**Auszug:**
———

Linz – Man kann der mittelalterlichen Braustadt Freistadt im unteren Mühlviertel einen gewissen Charme nicht absprechen. Die von Stadtmauern umgebene denkmalgeschützte Altstadt weiß mit kleinen Gassen, Erkern und Innenhöfen zu überzeugen. Mühlviertler Gemütlichkeit harmoniert mit urbanen Vorzügen einer Bezirksstadt.

Auf dem großen Hauptplatz herrscht an diesem sonnigen Morgen bereits ein reges Treiben. Gut gefüllt ist auch der Stammtisch im nahen Gasthaus. Gabriele Schweiger sieht ihren Moment gekommen und schreitet mit Anti-Atom-Broschüren und gelben Aufklebern in Richtung der launigen Pensionistenrunde. Doch zwischen Essigwurst und Frühstücksachterl ist offensichtlich wenig Platz für ein Plädoyer gegen Atomenergie.

Desinteressierter Stammtisch

Gabriele Schweiger hat in ihrer Funktion als Obfrau der "Freistädter Mütter gegen Atomgefahr" in den letzten zwei Jahrzehnten gelernt, mit Widerstand umzugehen. Ob man denn von den Ausbauplänen beim tschechischen Atommeiler Temelín gehört habe? Die Stammtischrunde hat davon gehört. Aber: "Hörts doch bitte mit dem Scheiß auf. In der Zeitung steht, die bauen Minireaktoren. Das wird nicht so schlimm."

Vor den geplanten "Minireaktoren" in Tschechien haben die Gäste im Freistädter Wirtshaus keine sonderliche Angst.

———

**Datenzeilen:**
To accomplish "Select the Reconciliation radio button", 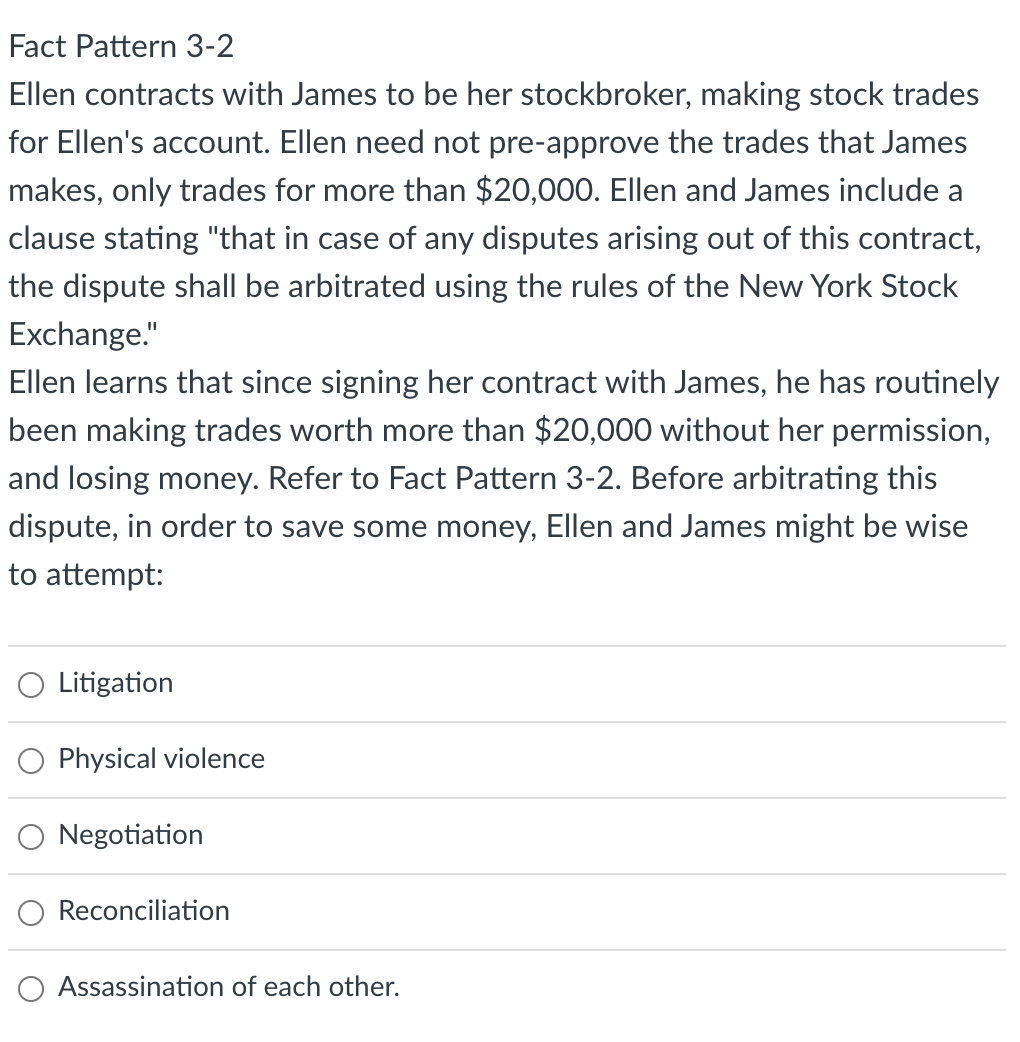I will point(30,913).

———

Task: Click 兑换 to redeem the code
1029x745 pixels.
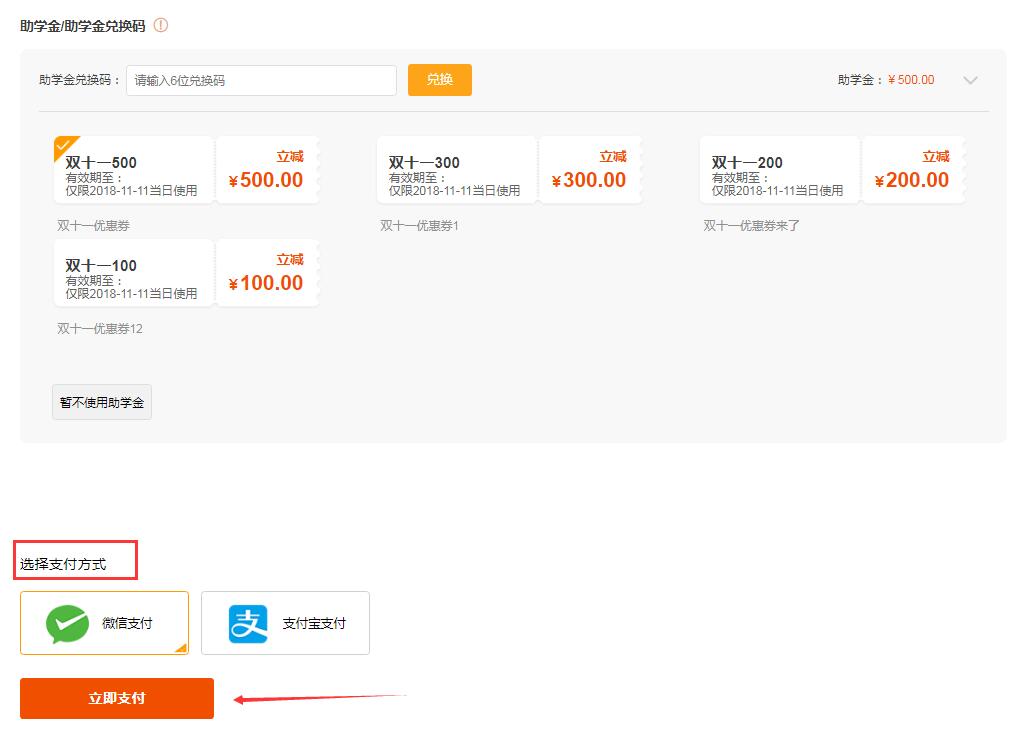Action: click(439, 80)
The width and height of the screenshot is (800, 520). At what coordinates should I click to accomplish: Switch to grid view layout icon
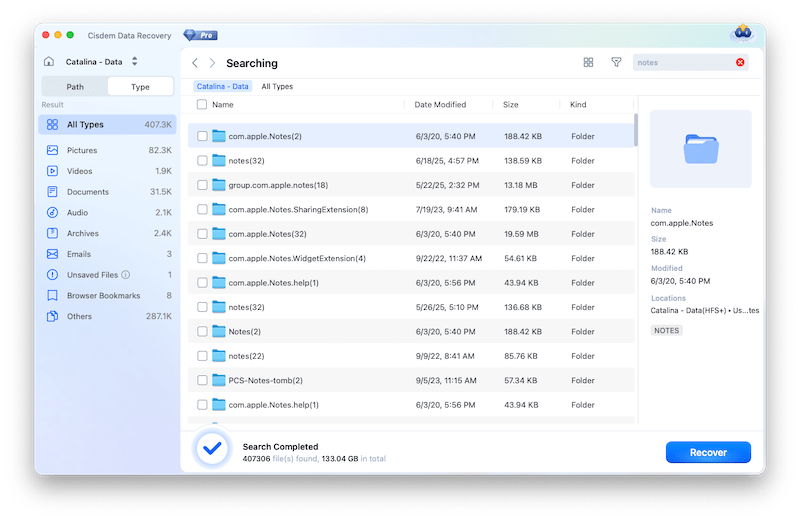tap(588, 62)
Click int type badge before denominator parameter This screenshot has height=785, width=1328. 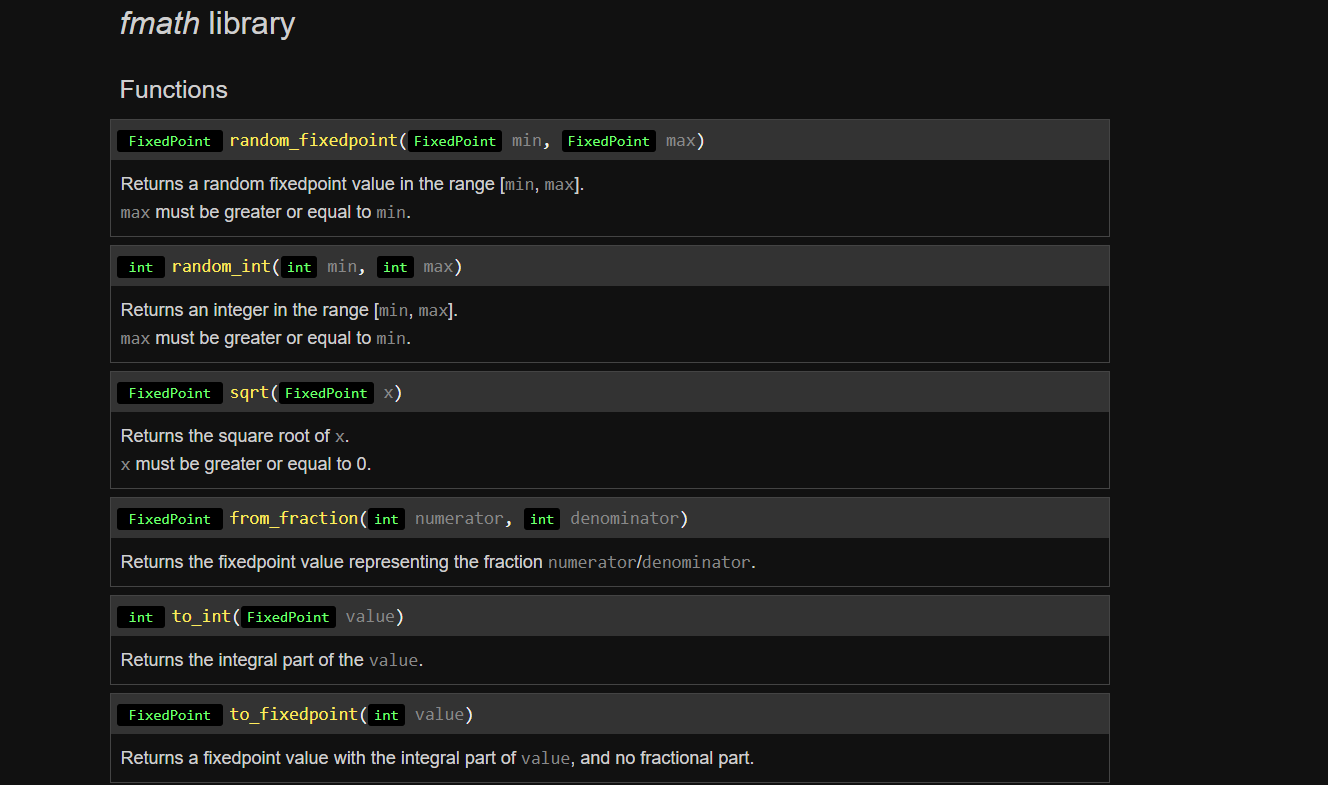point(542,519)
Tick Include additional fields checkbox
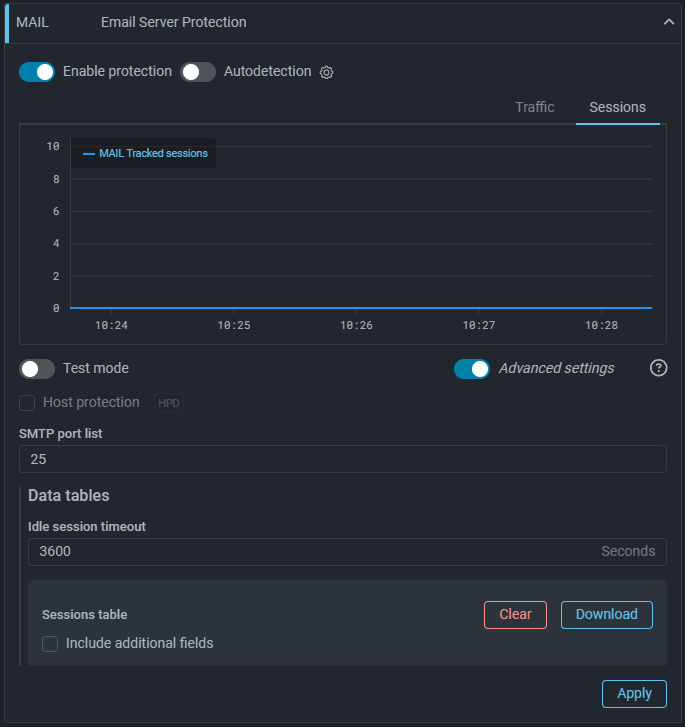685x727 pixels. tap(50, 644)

———

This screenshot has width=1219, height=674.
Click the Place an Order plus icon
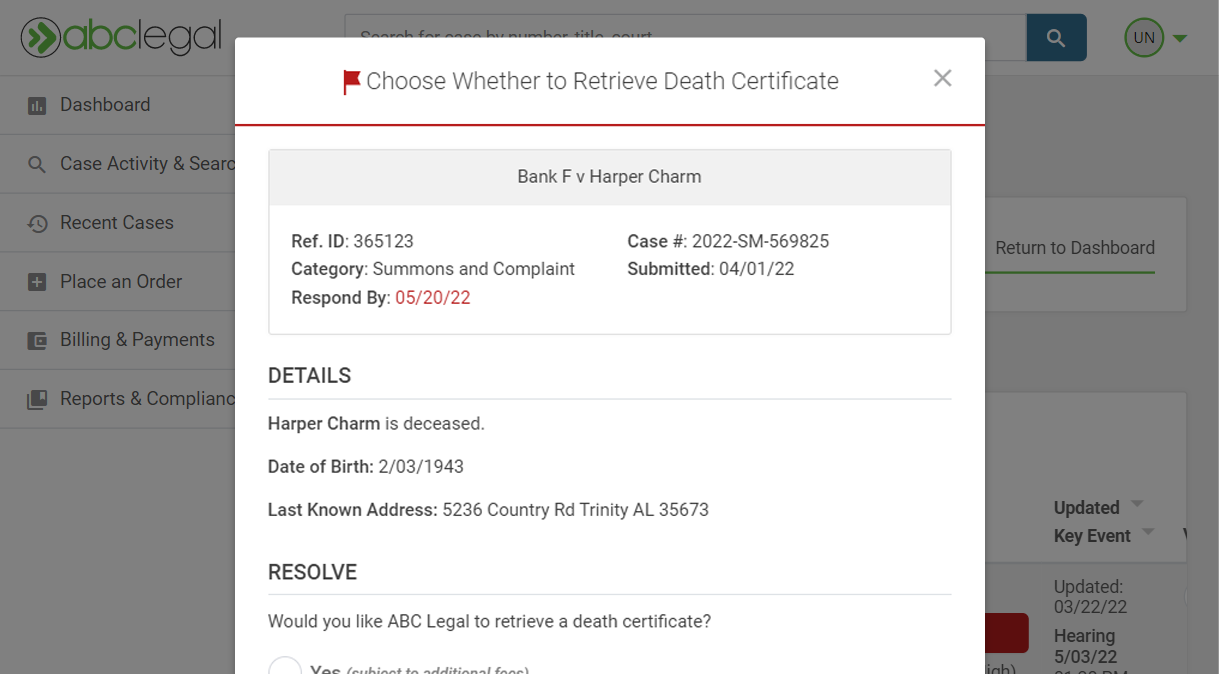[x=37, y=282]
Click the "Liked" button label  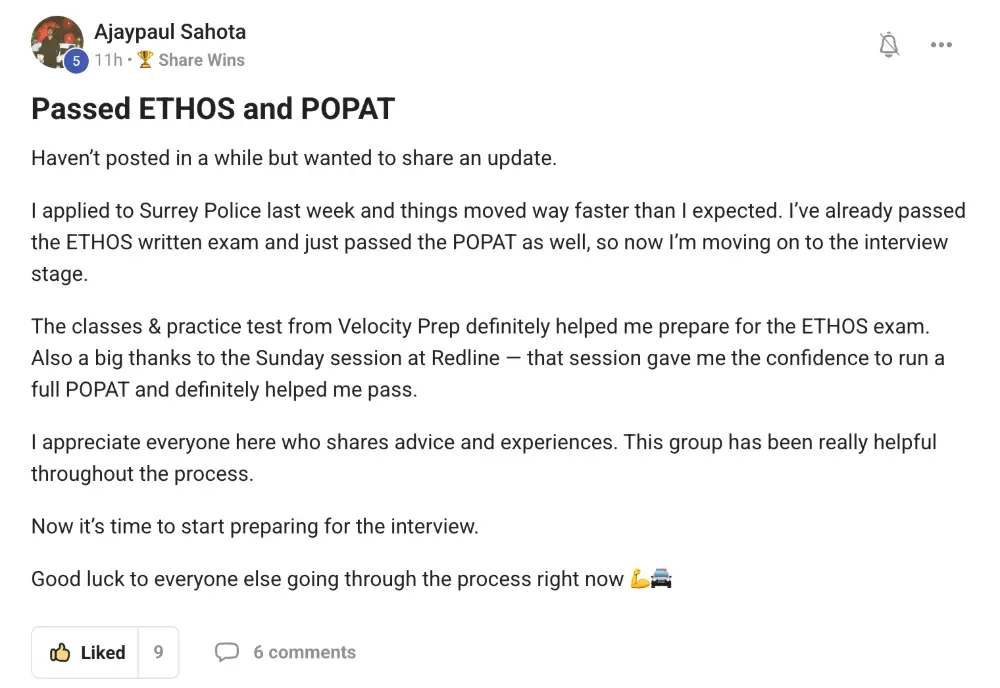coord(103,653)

———

**Zu erledigen:**
**A)** Prüfe, ob die folgenden Aussagen mit dem Auszug übereinstimmen, und antworte jeweils mit Ja oder Nein samt den entscheidenden Worten des Auszugs als wörtlichem Zitat: (i) Gabriele Schweiger ist Obfrau der „Freistädter Mütter gegen Atomgefahr“. (ii) Die Stammtischrunde hatte von den Ausbauplänen in Temelín nichts gehört. (iii) Freistadt liegt im oberen Mühlviertel.
**B)** Wiederhole bitte aus dem Auszug wortgetreu den Abschnitt zwischen „Auf dem großen“ und „Plädoyer gegen Atomenergie.“, beide eingeschlossen.
**C)** Womit geht Gabriele Schweiger laut dem Auszug auf die Pensionistenrunde zu?
Die Daten sind eigenständiges Material und gehören nicht zum Auszug.

**Antworten nacheinander:**
**A)**
(i) Ja: „Gabriele Schweiger hat in ihrer Funktion als Obfrau der "Freistädter Mütter gegen Atomgefahr"“
(ii) Nein: „Die Stammtischrunde hat davon gehört.“
(iii) Nein: „im unteren Mühlviertel“

**B)**
Auf dem großen Hauptplatz herrscht an diesem sonnigen Morgen bereits ein reges Treiben. Gut gefüllt ist auch der Stammtisch im nahen Gasthaus. Gabriele Schweiger sieht ihren Moment gekommen und schreitet mit Anti-Atom-Broschüren und gelben Aufklebern in Richtung der launigen Pensionistenrunde. Doch zwischen Essigwurst und Frühstücksachterl ist offensichtlich wenig Platz für ein Plädoyer gegen Atomenergie.

**C)** Mit Anti-Atom-Broschüren und gelben Aufklebern.